News: Marines help improve Samurai GPA
Story by Cpl. Kenneth Trotter
MARINE CORPS AIR STATION IWAKUNI, Japan - It is sometimes said, “The children are our future,” and, as such, we should invest in their educational growth.
Servicemembers are doing their part to help foster such an environment by taking part in the “Adopt-a-School” program at Matthew C. Perry High School here.
The program originated at the school to help at-risk students and athletes who walk the line between passing and academic eligibility increase their grade point averages through extra study time and also provide a way for station servicemembers to give back to the local community.
“The program, from our perspective, is that we want to provide an opportunity for Marines to utilize their volunteering skills at the schoolhouse in a productive way,” said Richard Dye, M.C. Perry High School language arts teacher and academic case manager.
The program’s academic eligibility information gathering evolved from merely ensuring student-athletes are eligible to encompassing all junior and senior high students.
“They’re supposed to be used for extracurricular activities but we apply that data school-wide,” said Dye. “It’s what we use as our standard.”
Students are considered at-risk if they receive two F's or less than a 2.00 GPA .
This type of spread out approach for at-risk students ensures everyone is equally recognized and tutored.
“We’ll always catch our athletes, but we’ll catch those who aren’t athletes, too,” said Lorenzo Brown, M.C. High School principal.

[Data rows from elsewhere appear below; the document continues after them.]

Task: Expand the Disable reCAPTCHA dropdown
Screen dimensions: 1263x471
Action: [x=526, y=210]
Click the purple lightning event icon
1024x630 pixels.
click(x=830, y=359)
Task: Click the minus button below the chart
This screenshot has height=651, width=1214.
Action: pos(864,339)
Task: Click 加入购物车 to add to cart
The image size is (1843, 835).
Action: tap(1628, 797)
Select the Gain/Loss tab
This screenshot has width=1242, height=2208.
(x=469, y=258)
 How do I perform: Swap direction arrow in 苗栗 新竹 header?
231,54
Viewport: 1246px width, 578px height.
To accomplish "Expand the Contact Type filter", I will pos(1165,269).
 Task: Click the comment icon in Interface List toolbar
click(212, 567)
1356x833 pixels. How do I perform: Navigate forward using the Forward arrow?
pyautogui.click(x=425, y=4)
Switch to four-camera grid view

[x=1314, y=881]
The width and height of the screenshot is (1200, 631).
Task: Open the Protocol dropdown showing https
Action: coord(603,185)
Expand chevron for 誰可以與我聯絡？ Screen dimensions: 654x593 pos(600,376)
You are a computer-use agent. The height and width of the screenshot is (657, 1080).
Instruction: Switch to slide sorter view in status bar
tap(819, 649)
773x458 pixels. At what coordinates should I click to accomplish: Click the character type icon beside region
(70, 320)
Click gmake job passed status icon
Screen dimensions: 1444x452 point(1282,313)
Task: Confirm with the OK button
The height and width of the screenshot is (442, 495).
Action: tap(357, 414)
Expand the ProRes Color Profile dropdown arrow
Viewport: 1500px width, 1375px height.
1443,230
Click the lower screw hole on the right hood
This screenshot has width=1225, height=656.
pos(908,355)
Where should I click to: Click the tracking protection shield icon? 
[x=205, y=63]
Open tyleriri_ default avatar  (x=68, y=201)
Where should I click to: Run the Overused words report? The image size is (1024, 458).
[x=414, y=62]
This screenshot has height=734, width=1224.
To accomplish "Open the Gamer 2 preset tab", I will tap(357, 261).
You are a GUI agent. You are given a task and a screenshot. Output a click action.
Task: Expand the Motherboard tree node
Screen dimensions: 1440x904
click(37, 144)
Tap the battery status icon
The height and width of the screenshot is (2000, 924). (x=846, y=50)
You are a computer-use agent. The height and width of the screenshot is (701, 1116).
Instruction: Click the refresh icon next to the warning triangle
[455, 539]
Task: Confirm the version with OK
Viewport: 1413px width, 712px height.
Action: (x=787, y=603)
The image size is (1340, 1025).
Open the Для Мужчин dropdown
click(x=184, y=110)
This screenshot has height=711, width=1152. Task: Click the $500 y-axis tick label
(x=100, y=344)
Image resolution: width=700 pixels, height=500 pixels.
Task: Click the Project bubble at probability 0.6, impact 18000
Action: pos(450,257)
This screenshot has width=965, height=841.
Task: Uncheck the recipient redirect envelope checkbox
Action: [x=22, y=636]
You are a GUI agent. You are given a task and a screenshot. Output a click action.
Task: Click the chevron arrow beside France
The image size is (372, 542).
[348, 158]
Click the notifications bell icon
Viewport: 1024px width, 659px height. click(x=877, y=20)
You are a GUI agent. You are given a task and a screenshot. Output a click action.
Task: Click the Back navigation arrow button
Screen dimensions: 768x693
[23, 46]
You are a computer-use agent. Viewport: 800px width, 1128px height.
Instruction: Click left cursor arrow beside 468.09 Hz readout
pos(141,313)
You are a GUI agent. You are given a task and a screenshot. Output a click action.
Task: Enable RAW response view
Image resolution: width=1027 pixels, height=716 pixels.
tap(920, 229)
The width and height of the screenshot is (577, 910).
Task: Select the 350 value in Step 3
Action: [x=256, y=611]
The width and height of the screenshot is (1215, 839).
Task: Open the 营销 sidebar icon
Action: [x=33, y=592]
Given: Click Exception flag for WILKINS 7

Of the 250 students who comprise the school's classes, 12 percent, or 30 students, are considered “at-risk.”
“We want our kids to succeed,” said Dye. “So we came up with a plan to incorporate a community outreach.”
To allow servicemembers the opportunity and convenience of interacting with students, school administrators tweaked the program to take place during opportunity hall, a place students can study during lunch, after school and during seminar time.
Support from the station command also contributed to the success of the program.
“With command support, both (Lt. Col.) Lewis and (Col.) Stewart’s support, and Sergeant Major Brown’s, these Marines were all encouraged to volunteer,” said Dye.
Another contributing factor to the success of the program is how well many of the Marines are able to relate to the younger students, which may be harder for a teacher.
“When you look at the age of most of the Marines, most of them who are volunteering are fresh out of high school,” said Dye. “So their age proximity is really good for making good relations with the kids. I think having that fresh perspective of what it takes to make it in high school really has helped. The Marines can translate that information to the kids really well.”
Fifteen Marines volunteered thus far and are on track to finish the program on June 3, volunteering more than 225 hours after eight weeks.
Another added benefit of the program is in the mentoring style the students receive from interacting with Marines.
“It’s a win-win for both,” said Brown. “(The Marines) provide a certain level of structure and guidance in helping the students develop and hone their study habits and study skills. It also allows the young Marine to be active in the community. The other positive is our young students see you don’t have to be 40, 50 years old to give back to the community. I think it increases the chances of when they graduate from high school, they turn around and do the same thing.”
“I figured it wouldn’t hurt to try. I’m not the biggest brainiac out there, but I figured I’d see what it is I could do, what subjects I could help out with,” said Cpl. Ronald Watts Jr., an “Adopt-a-School” volunteer and station provost marshal’s office special reaction team member.
For Watts, this was a metaphorical way for him to help out those he knew who struggled when he was in high school and also prepare for when he may possibly become a coach.
“I knew some of my friends who needed the help, who didn’t want to go to the parents or try to go to a teacher,” said Watts. “I always look for a way to help somebody out.”
Whether mathematics, English or history is a Marine’s strong suit, there’s always a way to lend a helping hand to students who have academical difficulty. The Marine who comes along and helps may very well be the one of the few to proudly to reach and educate that student, mentoring and positively influencing a new generation.